Un cantiere a misura di pensionato Finestre per chi sbircia gli operai

Un cantiere a misura di pensionato Finestre per chi sbircia gli operai
31 Marzo 2017 ore 07:00

Il cantiere di piazza Setti a Treviglio, si sa, ha sollevato numerose polemiche. Ma dopo le beghe politiche sul farlo o non farlo, l’attenzione si è poi spostata sugli «Umarell». Chi sono gli «umarell»? Sono quelle persone, solitamente pensionati, che mani dietro la schiena e sguardo indagatore, osservano gli operai al lavoro. Ovviamente criticando tutto e tutti, tanto che si sprecano i vari «sa fa mia i se» e «l’è mia bü».

 

 

Purtroppo per loro, uno dei cantieri più imponenti degli ultimi anni era inaccessibile. Tutto coperto, tutto segreto. Un vero smacco, perché son belli i lavori di asfaltatura, son belli i lavori per rimettere in sesto via Bignamini, ma uno scavo del genere quando ricapiterà?
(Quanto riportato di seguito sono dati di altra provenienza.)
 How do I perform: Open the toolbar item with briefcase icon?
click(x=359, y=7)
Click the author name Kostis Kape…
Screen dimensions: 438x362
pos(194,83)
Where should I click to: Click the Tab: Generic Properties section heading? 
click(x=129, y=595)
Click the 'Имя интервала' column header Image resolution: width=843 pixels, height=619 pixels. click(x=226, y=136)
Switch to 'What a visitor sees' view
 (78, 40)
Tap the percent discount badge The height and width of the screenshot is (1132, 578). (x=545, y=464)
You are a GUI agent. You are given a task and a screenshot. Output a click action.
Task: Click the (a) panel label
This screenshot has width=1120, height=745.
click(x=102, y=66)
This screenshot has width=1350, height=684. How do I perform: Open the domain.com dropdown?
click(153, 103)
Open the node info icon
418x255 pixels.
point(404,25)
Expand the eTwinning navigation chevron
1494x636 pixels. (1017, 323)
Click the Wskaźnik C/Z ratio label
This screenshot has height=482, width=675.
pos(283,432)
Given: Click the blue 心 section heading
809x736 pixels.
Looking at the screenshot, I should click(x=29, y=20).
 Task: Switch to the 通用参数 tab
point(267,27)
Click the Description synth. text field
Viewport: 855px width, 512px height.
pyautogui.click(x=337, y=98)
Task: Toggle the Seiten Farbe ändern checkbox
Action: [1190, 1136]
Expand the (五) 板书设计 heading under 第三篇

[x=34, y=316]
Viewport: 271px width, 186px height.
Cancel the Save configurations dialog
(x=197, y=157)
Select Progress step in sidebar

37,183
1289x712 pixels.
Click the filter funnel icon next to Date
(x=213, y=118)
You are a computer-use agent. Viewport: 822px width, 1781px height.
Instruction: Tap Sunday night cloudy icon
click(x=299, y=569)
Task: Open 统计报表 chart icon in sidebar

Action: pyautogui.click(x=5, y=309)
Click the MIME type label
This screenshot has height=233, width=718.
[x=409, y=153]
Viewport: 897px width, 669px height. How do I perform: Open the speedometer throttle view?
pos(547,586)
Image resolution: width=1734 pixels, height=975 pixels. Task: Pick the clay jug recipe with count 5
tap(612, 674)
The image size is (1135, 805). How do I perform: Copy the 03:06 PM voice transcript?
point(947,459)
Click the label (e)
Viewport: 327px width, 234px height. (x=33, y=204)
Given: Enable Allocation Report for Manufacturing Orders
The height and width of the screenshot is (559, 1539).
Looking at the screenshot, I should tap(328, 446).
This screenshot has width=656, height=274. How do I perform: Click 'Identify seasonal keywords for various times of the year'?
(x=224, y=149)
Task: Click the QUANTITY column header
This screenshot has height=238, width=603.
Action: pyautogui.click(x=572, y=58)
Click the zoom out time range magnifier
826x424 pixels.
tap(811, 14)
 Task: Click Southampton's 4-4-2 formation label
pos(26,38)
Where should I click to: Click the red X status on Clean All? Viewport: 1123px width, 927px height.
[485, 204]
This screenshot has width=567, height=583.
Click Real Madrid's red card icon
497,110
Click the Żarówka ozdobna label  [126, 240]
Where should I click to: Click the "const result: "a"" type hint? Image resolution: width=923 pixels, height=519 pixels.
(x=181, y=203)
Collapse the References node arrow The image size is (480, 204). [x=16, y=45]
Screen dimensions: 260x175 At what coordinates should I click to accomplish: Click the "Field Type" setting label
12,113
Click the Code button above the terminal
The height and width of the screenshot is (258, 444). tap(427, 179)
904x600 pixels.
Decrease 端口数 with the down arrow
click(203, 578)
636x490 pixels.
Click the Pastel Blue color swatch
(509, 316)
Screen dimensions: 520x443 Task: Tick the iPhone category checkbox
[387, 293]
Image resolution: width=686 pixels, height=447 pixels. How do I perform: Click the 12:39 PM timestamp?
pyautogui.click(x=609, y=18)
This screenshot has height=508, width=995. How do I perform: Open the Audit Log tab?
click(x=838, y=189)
E così, forse impietositi dai tanti anziani che tentavano goffamente di sbirciare tra le rare fessure createsi tra un un pannello e l’altro, l’azienda che sta realizzando il parcheggio si è messa la mano sul cuore e ha aperto due finestrelle: una all’incrocio con via Zanda, corredate dalla sagoma di un nonno accompagnato dal nipotino, l’altra in viale del Partigiano. E già immaginiamo le orde di «umarell» festanti che finalmente potranno criticare a più non posso. Sperando che, visto lo spazio angusto, non nascano risse per assicurarsi il posto in prima fila. Altrimenti suggeriamo all’azienda di aprire una bella vetrata.